La CAF a également conclu que les droits linguistiques de Mazraani ont aussi été enfreints, malgré le fait que la décision de la CCI lui était favorable. En effet, d’importantes parties de témoignages faites en français lors de l’audition n’ont pas été traduites pour Mazraani malgré sa demande d’obtenir les services d’un interprète.

Pour ces motifs, la CAF a annulé le jugement de première instance et renvoyé l’affaire à la CCI pour qu’elle soit entendue de nouveau par un autre juge.

2. Le nombre excessif d’interventions du juge de la CCI a donné lieu à une crainte raisonnable de partialité

Compte tenu de sa décision sur le premier motif d’appel, la CAF n’avait pas à se prononcer sur le niveau d’intervention du juge Archambault au cours de l’audience. Malgré tout, elle fait un commentaire intéressant au paragraphe 27 de ses motifs :

« Enfin, Industrielle Alliance prétend que les interventions du juge et les questions de ce dernier adressées à ses témoins donnaient lieu à une crainte raisonnable de partialité. Il suffit de dire que le nombre d’interruptions et de questions semble excessif, même compte tenu du fait que l’une des parties n’était pas représentée par un avocat et que la procédure était informelle […]  Par exemple, selon Industrielle Alliance, le juge a posé au moins de 102 questions à M. Michaud […] »

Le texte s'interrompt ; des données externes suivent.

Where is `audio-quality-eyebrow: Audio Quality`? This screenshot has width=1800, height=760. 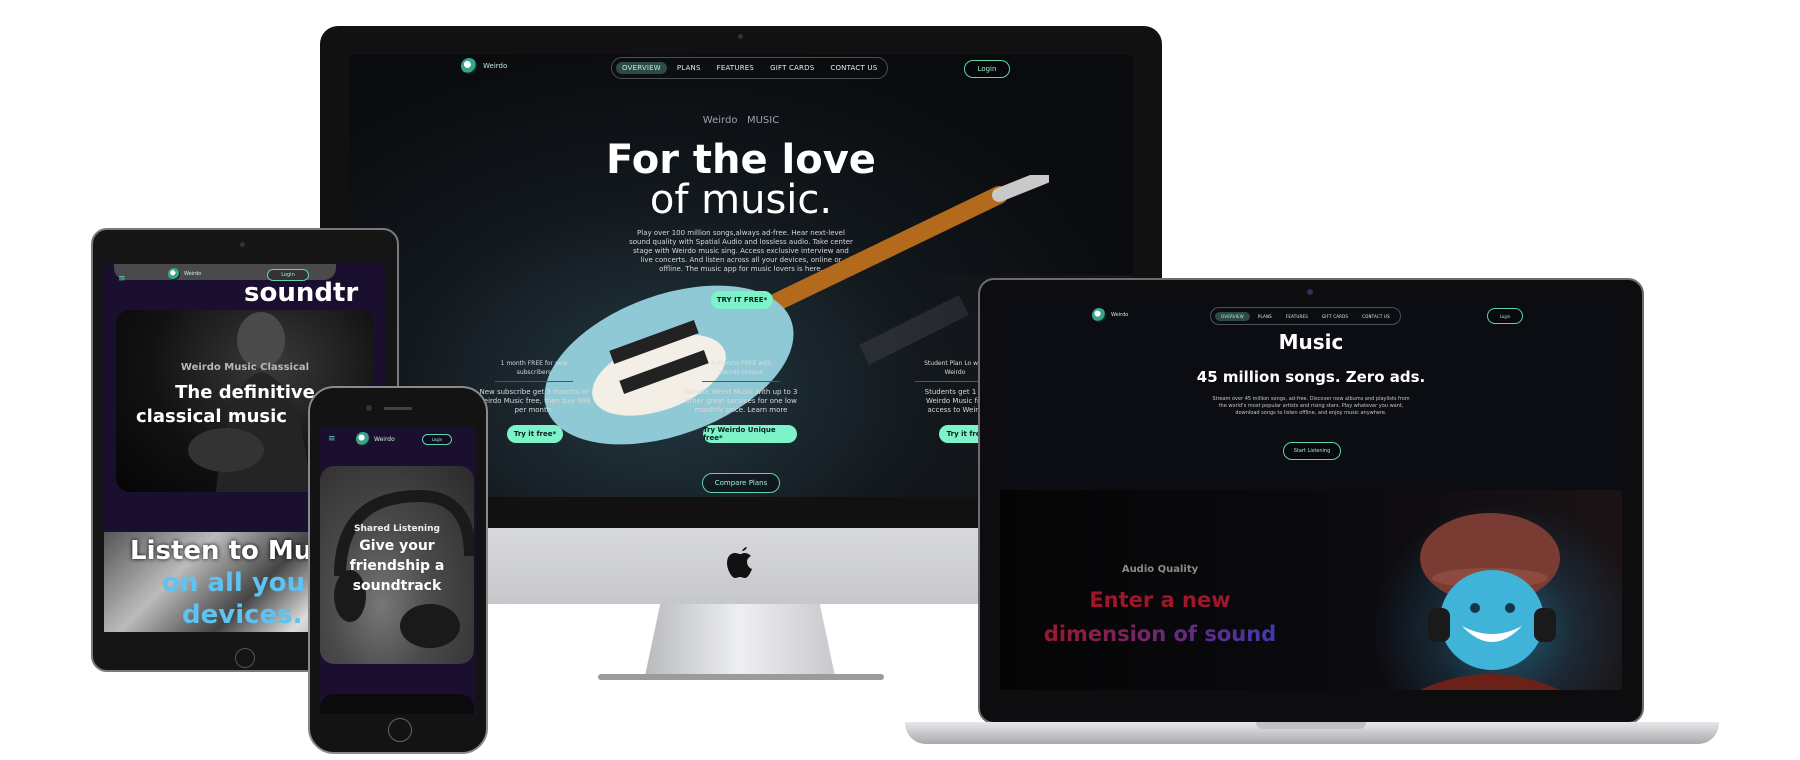
audio-quality-eyebrow: Audio Quality is located at coordinates (1160, 570).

Considérant la retenue bien connue de la CAF à critiquer les juges de première instance quant à leur niveau d’intervention[5], ces remarques constituent sans doute un message clair au juge concerné.

[1]   Industrielle Alliance, Assurance et services financiers Inc. c. Mazraani et M.N.R., 2017 CAF 80.

[2]   Kassem Mazraani s’est représenté lui-même, tant devant la Cour canadienne de l’impôt que devant la Cour d’appel fédérale.

[3]   Considérant sa décision relative aux droits en matière de langues officielles, la Cour d’appel fédérale ne s’est pas prononcée sur les motifs 2 et 3, excepté ses commentaires relatifs à l’interventionnisme excessif du juge de première instance, discutés plus bas.

[4]   Partie I de la Loi constitutionnelle de 1982.

[5]   Voir par exemple NCJ Educational Services Ltd. c. Canada (M.N.R.), 2009 FCA 131, portant sur l’appel d’une décision rendue par le même juge de la Cour canadienne de l’impôt.